§ Exercise aim
Extend the blog post about the San Diego house packed with explosives, picking up after its last sentence.

§ Document excerpt
===============
Wednesday, December 08, 2010

"Fire In The Hole"

The weather in San Diego tends toward dull, but that doesn’t mean we don’t have excitement here; you all know about our earthquakes and fires, of course. We haven’t had either of those in a while, so we fill in with a house filled, literally, with the largest cache of illegal explosives ever found in the United States.

It all started with a guy hired to mow a lawn. He was sent by the landlord because the renter was not keeping the place up and the landlord was getting calls that the place was a nuisance. The guy mowing the lawn stepped on something that exploded, injuring him rather badly.

The police peeked into the house and promptly called the bomb squad. The bomb squad went into the house, then backed out slowly with their hands raised and said, “Oh hell no, we aren’t touching that mess,” and called the Feds. Seems the house is cluttered and so filled with explosive material that trying to remove it constitutes a high risk of blowing the whole thing up.

The renter has confessed to robbing three banks, but other than that will not say what the explosives are for or what he was doing. No ties to any organization of any type has been uncovered, nor any indication of what his plans were.

Here’s the fun part. Because it is too dangerous to remove the explosives from the house, they are going to dispose of them by burning the house down. This involves evacuating nearby houses, although they are assuring those homeowners that their homes will not be harmed, and telling others to “shelter in place” by staying indoors with the windows closed. Interstate 15 will be closed in both directions for several hours.

We are assured that the house will not explode. (So, why are they closing the freeway?) The house will burn normally, they tell us, although they admit that it will be “a pretty hot fire.” Um, I expect it will be. We are also assured that neither the smoke nor the residue will be toxic, but we should nonetheless not breathe the smoke. Presumably we should not eat the residue either.
===============
§ Material provided

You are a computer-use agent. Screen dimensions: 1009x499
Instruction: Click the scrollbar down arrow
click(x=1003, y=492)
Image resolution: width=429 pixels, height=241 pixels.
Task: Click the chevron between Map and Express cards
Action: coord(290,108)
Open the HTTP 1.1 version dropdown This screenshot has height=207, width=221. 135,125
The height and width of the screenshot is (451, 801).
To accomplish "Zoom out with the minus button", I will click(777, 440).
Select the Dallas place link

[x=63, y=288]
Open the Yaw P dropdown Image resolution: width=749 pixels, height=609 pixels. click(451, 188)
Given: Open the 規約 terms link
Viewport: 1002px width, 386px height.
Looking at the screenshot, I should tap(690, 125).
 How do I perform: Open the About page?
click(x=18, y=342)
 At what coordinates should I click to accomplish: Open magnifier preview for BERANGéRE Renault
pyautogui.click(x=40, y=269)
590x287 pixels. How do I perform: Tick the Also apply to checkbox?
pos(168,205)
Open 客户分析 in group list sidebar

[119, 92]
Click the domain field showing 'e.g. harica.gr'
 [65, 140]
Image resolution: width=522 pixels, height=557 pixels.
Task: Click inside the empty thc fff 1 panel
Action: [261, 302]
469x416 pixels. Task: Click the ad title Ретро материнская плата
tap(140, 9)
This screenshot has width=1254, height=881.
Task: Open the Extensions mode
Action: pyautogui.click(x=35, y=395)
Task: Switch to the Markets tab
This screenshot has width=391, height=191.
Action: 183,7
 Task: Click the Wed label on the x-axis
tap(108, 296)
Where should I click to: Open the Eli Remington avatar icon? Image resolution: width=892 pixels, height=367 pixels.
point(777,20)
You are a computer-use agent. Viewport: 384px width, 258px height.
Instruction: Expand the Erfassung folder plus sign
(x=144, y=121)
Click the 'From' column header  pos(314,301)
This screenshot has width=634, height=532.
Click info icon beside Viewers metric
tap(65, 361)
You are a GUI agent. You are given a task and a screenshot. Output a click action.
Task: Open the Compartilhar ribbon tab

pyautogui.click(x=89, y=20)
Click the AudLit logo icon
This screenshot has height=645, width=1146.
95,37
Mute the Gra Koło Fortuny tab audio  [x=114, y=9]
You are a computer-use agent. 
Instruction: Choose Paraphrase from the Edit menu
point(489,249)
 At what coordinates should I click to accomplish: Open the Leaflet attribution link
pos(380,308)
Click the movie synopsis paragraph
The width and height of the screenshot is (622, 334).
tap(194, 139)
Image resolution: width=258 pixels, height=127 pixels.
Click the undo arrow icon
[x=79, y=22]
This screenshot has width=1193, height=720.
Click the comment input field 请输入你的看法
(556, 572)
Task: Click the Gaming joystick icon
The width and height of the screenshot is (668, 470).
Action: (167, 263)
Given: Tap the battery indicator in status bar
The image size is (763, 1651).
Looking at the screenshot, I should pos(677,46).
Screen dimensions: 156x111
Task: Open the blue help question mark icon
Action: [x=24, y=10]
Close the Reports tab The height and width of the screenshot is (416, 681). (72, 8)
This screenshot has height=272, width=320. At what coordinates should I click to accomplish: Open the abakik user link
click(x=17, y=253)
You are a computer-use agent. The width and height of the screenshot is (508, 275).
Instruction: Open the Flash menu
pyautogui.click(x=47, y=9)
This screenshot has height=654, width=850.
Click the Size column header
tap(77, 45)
===============
§ Answer box
San Diegans are a pretty staunch bunch, as nobody is very freaked out about any of this. Evacuated homeowners are simply appreciating a vacation and saying that’s why they have insurance, and everybody else seems to be looking forward to watching the fun. We have nice weather for it; forecast is sunny with a high in the upper seventies.


  1. Sounds like an entertaining event. I like the laid back attitude down there. The neighbors are right. That is what insurance is for. Unless the ins. co. deems it an act of war to avoid paying any claims that may arise. That would take away some of the money needed to sponser football after all.

  2. Ex-Bomb Squad Guy4:55 PM

    Depending on the type of explosives involved, a fire might not be the best way to go. Some explosives will detonate when burned. Others, like dynamite, can be safely burned. In the case of dynamite, there's not much residue left.

    There's also the issue of toxic fumes being released into the air from the burning process. Anyone living downwind from the burn site would need to be evacuated to the upwind side. Basically, an evacuation area of the cubed root of the explosives times 100 would be the fragmentation area and a distance of about 450 meters to several kilometers downwind for hazardous/toxic fumes.